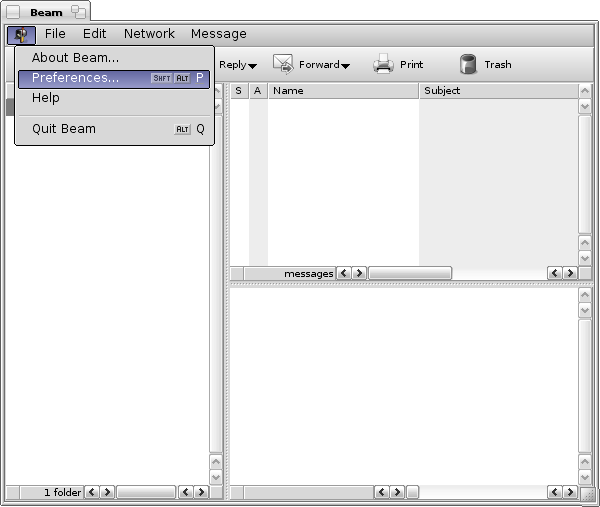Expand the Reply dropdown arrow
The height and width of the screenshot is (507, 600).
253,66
------------------------------
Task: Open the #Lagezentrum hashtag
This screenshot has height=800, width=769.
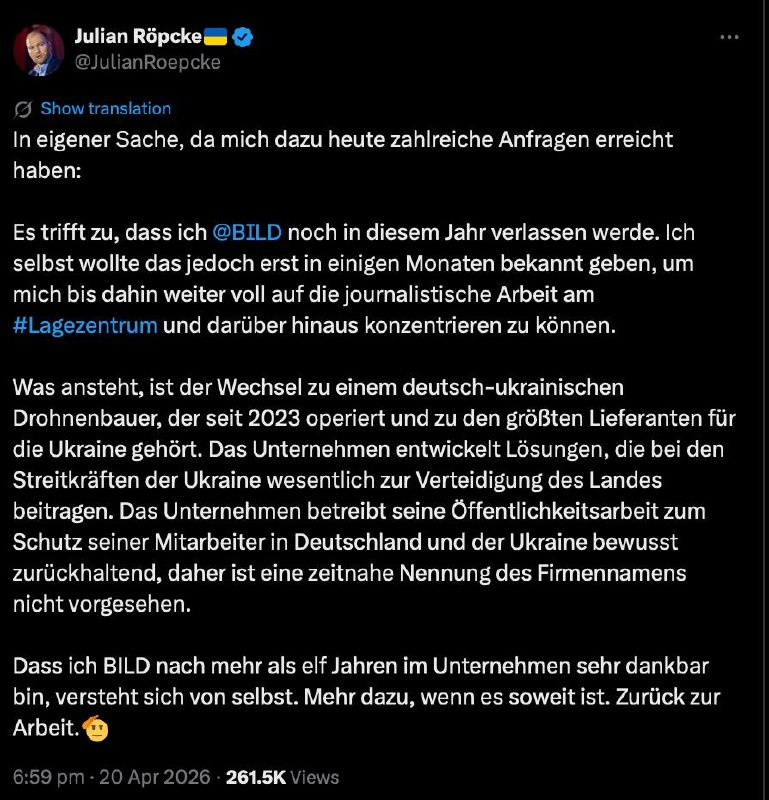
------------------------------
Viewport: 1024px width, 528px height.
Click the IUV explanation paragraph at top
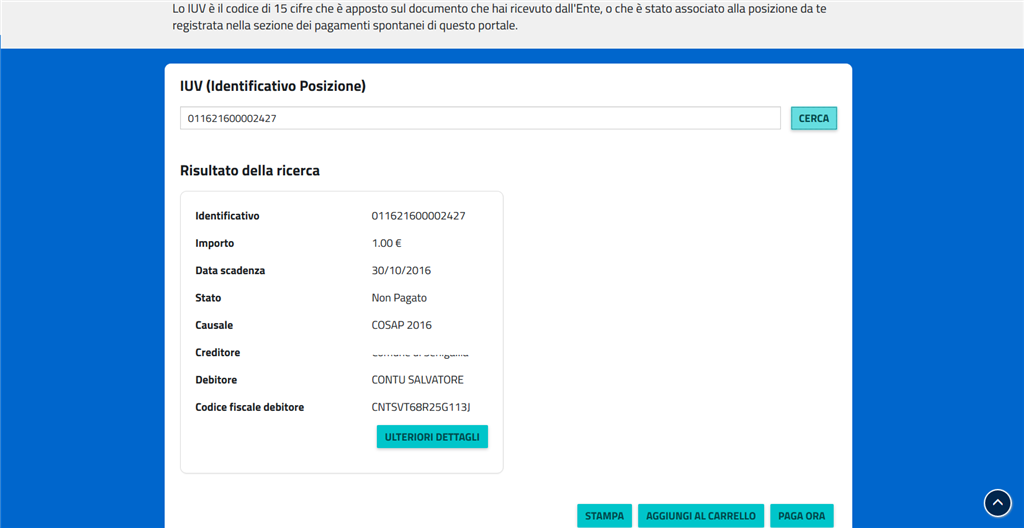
------------------------------
• **Written exercise**
Convert the entries from the line containing "Task: Open the #Lagezentrum hashtag" through the line containing "This screenshot has height=800, width=769.", inclusive, into a JSON list of strings with one string per line, leaving out blank lines.

• **The solution**
[
  "Task: Open the #Lagezentrum hashtag",
  "This screenshot has height=800, width=769."
]